Thousands of girls and young women are struggling with their mental health amid the coronavirus lockdown, a new survey has revealed.
Almost a quarter (23%) of girls aged 11-14 said the lockdown has had a negative impact on their mental health, according to the research for Girlguiding.
Over a third (38%) of those aged 4-10 said they felt sad most of the time, while a third of girls aged 11-14 told researchers they struggled with loneliness.
School closures were also found to have had a major impact on all girls and young women. The majority of younger girls (4-10) miss their teachers and teaching assistants (81%), and over half miss playtime with their friends (60%).
Nearly half (46%) of older girls aged 11-18 said they found it hard to focus on schoolwork and education and had mixed feelings on learning from home.
Three in ten girls in this age group also said they are worried about their own health and getting sick, while many more, 88%, are worried about other people becoming ill.
Nearly all girls aged 11-18 in Scotland (89%) said they would like more information about what to expect in the future, including details on the reopening of schools. Many have welcomed the action taken by the First Minister speaking directly to children and young people and they want to see more of this. Just over half of girls aged 11 -18 say they would like more information from the government aimed directly at children and young people.
Denise Spence, Girlguiding Scotland CEO, said: “Girlguiding Scotland has a unique window into the lives and attitudes of girls and young women across Scotland and the results of this survey make it clear that the impact of the coronavirus is being felt in every household.
“Organisations like Girlguiding are vital at this time to help support girls and young women cope with the challenges of life right now and amplify their voices.

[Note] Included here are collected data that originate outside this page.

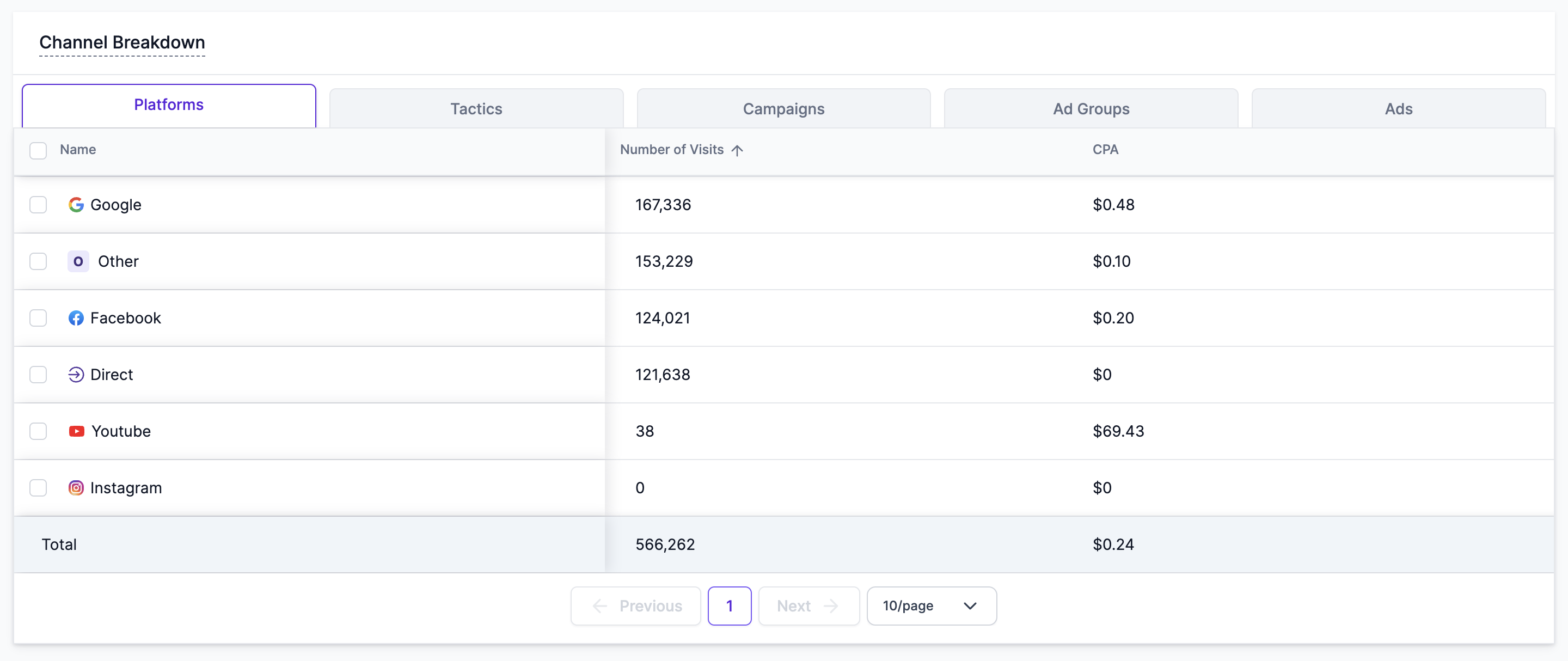Click the sort arrow beside Number of Visits
The image size is (1568, 661).
click(x=737, y=150)
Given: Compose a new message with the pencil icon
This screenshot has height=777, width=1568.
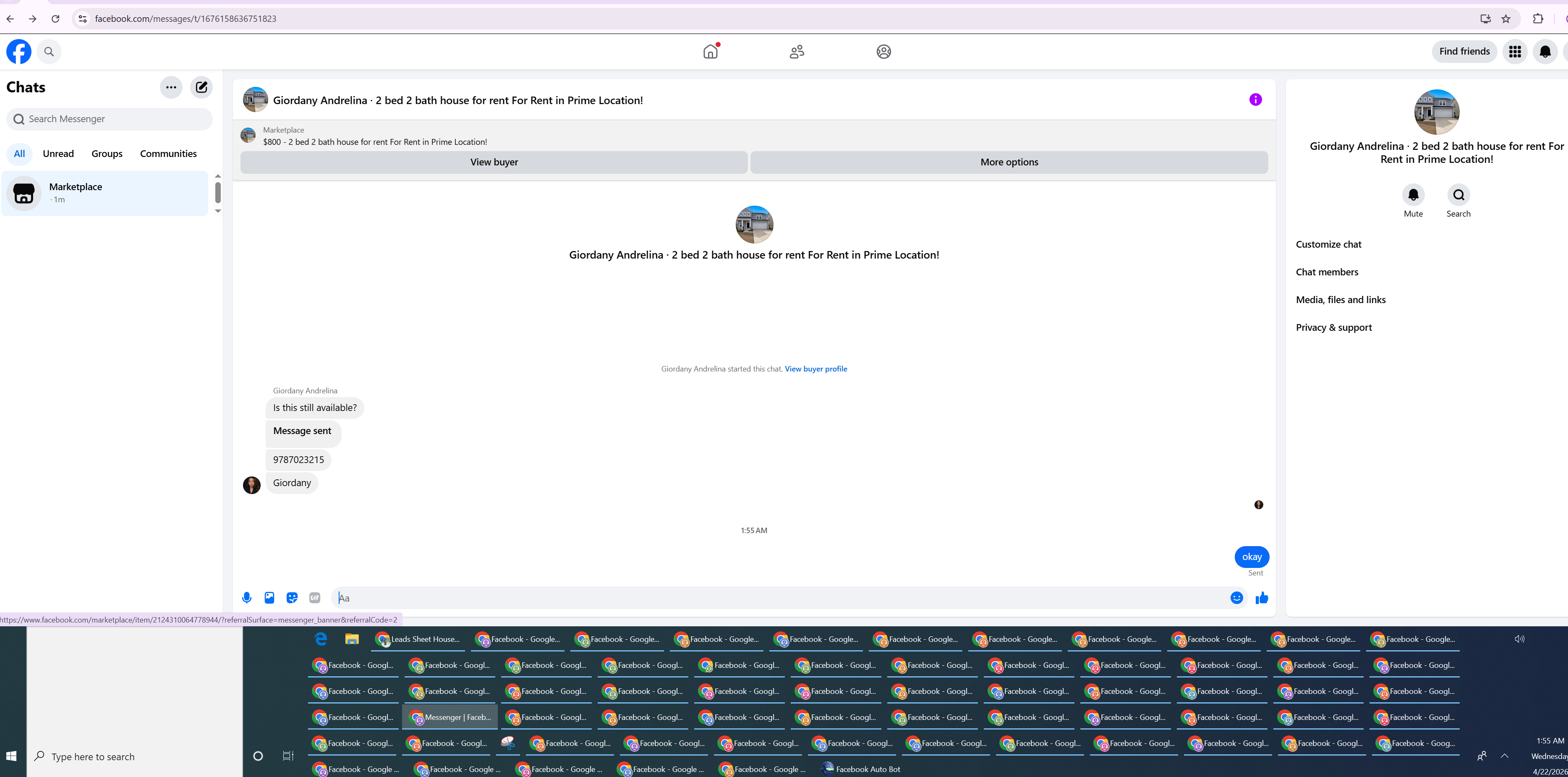Looking at the screenshot, I should [x=201, y=87].
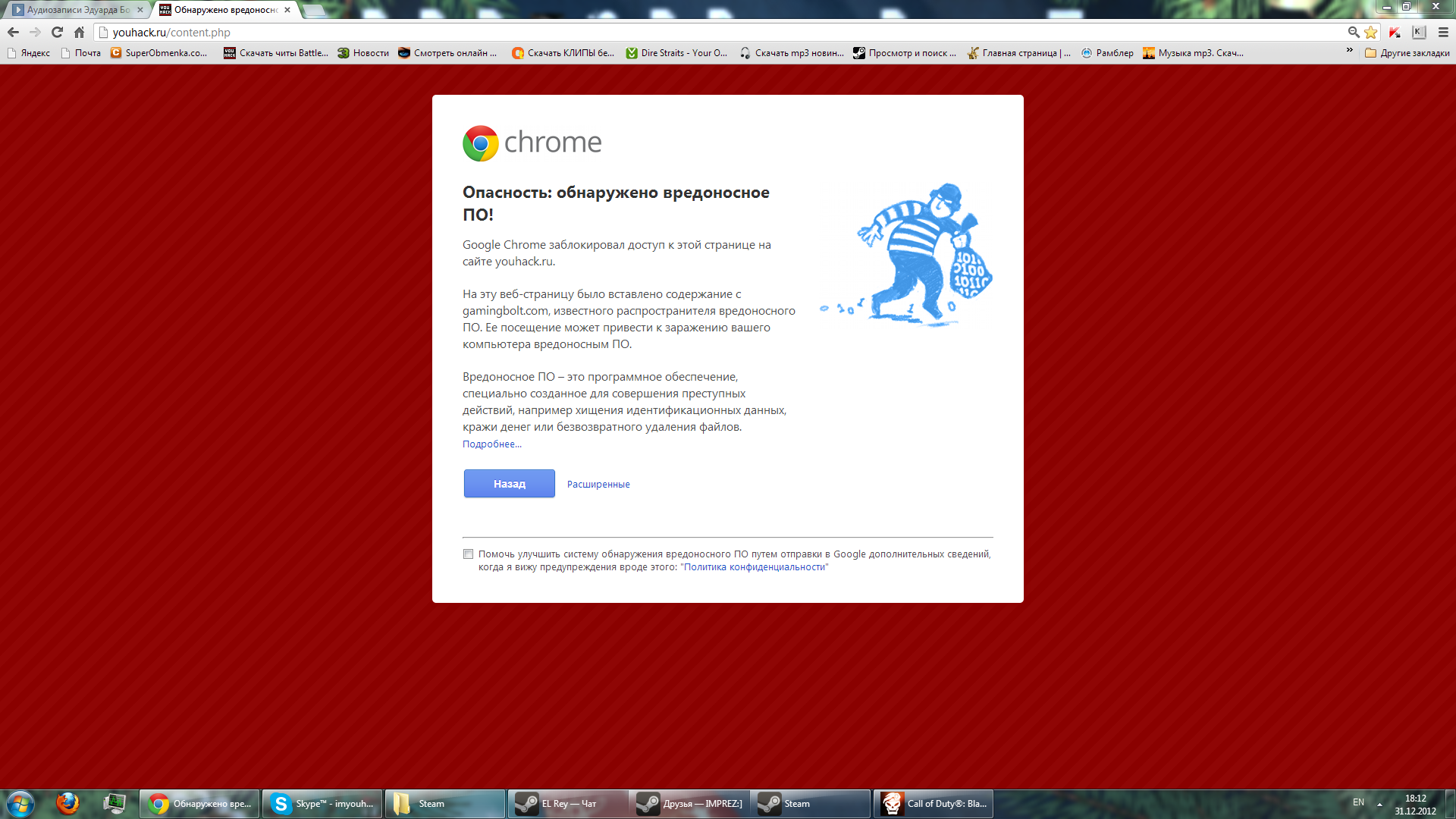
Task: Enable sending malware detection info checkbox
Action: tap(468, 554)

It’s important decision makers listen to girls and young women and we welcome the steps by the Scottish Government to include children and young people in conversations about the coronavirus.
“We want to see this continue as we transition out of lockdown, and for other world leaders to do the same.”
Girlguiding Scotland speak out champion, Ella, 17, added: “The results of the survey show that many girls and young women are experiencing poor mental health right now and it’s vital that young people know where to go for support.
“It can be easy to forget about mental health during a crisis like this as we focus on the physical effects of the virus, but having services like helplines and online resources easily accessible make a huge impact.”